Anglo shares are currently trading at about nine times expected current year earnings, a discount of about 20 per cent on the ratings of the two main banks.
While Anglo has produced strong results in recent years and has built up a profitable portfolio of operations through acquisition, its share price has languished somewhat behind these developments.
The bank is not helped by its relatively small size in the financial sector and by the perception of foreign investors that its profits are too highly exposed to the Irish economy.
Anglo's latest plan is the setting up of an insurance operation. This is a strategic move to ensure that it will be able to offer its depositors the financial products they want. The move is aimed at ensuring that Anglo will be able to hold on to its existing depositors by offering them the range of savings and investment products they want. And it will boost non-interest income.
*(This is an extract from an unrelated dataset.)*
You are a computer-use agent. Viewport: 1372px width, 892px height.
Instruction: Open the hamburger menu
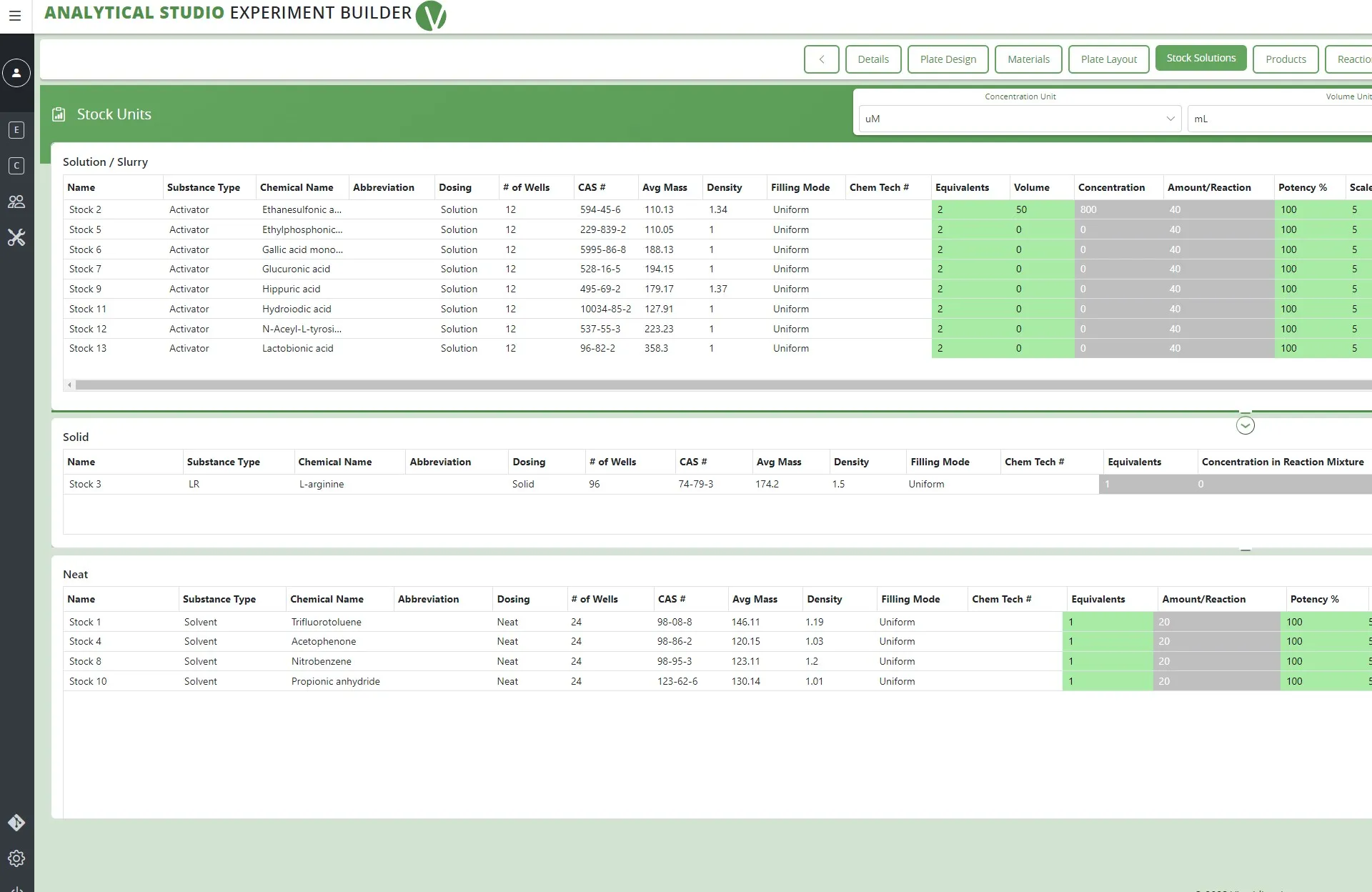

With the blurring of the traditional demarcation lines between banks and insurance companies, banks without life assurance operations are in danger of losing significant chunks of the deposit base to products offering better returns.
This trend is accentuated in the current low-interest rate environment where returns on some deposits are barely keeping pace with inflation and because of the increasing sophistication of investors.
If the move goes according to plan, Anglo expects the new operation to contribute about 10 per cent of group profits within three years. The bank is taking a targeted approach. It will only offer savings and investment type products that are close to its own existing deposit and investment banking products. It is steering clear of the more traditional life assurance policies.
But the areas targeted are expected to be fast-growing and lucrative. Anglo will be competing with existing large players such as Irish Life and Permanent and the life assurance subsidiaries of the banks for pensions business.
With relative low existing occupational pension coverage, growth in that market is expected to be about 15 per cent to 16 per cent per annum over the next five years.
Anglo does not have the advantage of a branch network through which to sell.
Pending the receipt of a licence to sell insurance from the Department of Enterprise and Employment and approval from the Central Bank, the bank already has one required leg of a life assurance operation in place with the funds management businesses in Ireland and Austria, acquired last year.